* [Task statement]: Continue the October 2005 tax newsletter on mileage rates and the gift tax exclusion, starting right after its final sentence.

October 2005 Tax Newsletter
New Business: IRS increases standard mileage rates
On September 9, the IRS
announced an increase in the optional standard mileage rates for the last four
months of 2005. For business miles driven between September 1 and December 31,
2005, the rate increases to 48.5 cents a mile, up from 40.5 cents a mile for
the previous eight months of 2005.
The new four-month rate for
medical and moving expenses is 22 cents a mile, up from 15 cents for the
previous eight months.
The rate for driving connected
with charitable activities remains unchanged at 14 cents a mile since that rate
is set by law and not adjusted by the IRS as vehicle operating costs fluctuate.
However, the recent Hurricane Katrina relief legislation increased the mileage
rate for charitable driving done for hurricane relief activities to 70% of the
business mileage rate.
The gift tax exclusion – use it or lose
it!
Did you know that this year you
can give gifts of up to $11,000 to as many individuals as you want without
being liable for gift tax? Normally, any gift you make counts towards your
lifetime exemption from gift and estate taxes. That’s so you don’t
just give away your estate shortly before death to avoid estate taxes.

* [Supplied material]:

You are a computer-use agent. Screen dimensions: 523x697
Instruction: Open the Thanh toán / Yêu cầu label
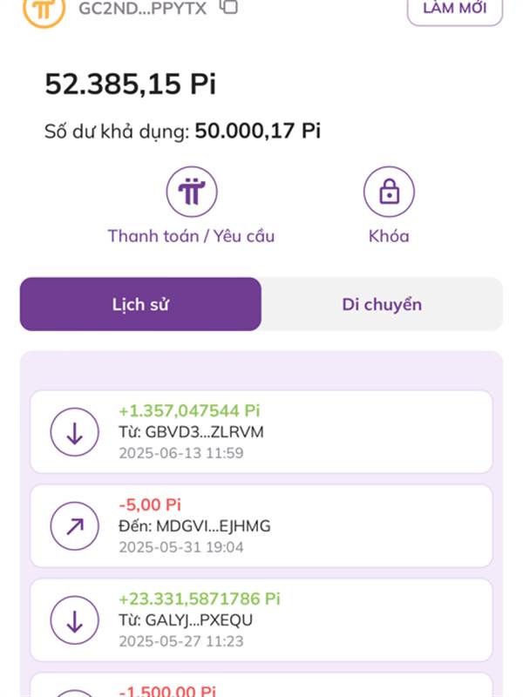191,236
---
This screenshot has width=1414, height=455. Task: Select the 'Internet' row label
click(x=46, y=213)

* [Response to this exercise]:
But each year you can make an
unlimited number of gifts free of tax, provided they’re below a certain
amount. The limit for 2005 is $11,000 per gift. A husband and wife each have
their own separate limit, so they can jointly give up to $22,000 to any one
person.
You can put the gift exclusion
to good use in several situations. For example, you could use a multi-year gift
program to decrease the size of your estate and reduce estate taxes. A married
couple giving to each of their three children could reduce their estate by a
total of $66,000 every year, for example.
You could also use the gift
exclusion in an income-shifting strategy. You could make gifts of
income-generating assets to your child, who is in a lower tax bracket. If done
carefully to avoid the “kiddie tax,” the
result can be a lower overall tax bill for the family unit.
Two types of gifts are exempt
from the $11,000 limit. You can make unlimited gifts for tuition expenses or
medical expenses paid on behalf of any person, provided you make the payments directly
to the educational institution or health care provider.
Contact our office for advice
on how the 2005 gift exclusion could work for you.
What's New: Treasury will start selling 30-year bonds again
The Treasury Department
announced that it will begin selling 30-year Treasury bonds again in 2006.
Absent from the scene for the past four years, the 30-year bond will again be
sold twice a year according to a schedule to be released by the Treasury
Department next month.
The long bonds are advantageous
to the government because the current low interest rates will let it lock in these
low rates for decades on current borrowing. Institutional investors also like
the guaranteed rate on long bonds that allows them to plan for obligations that
will come due decades from now.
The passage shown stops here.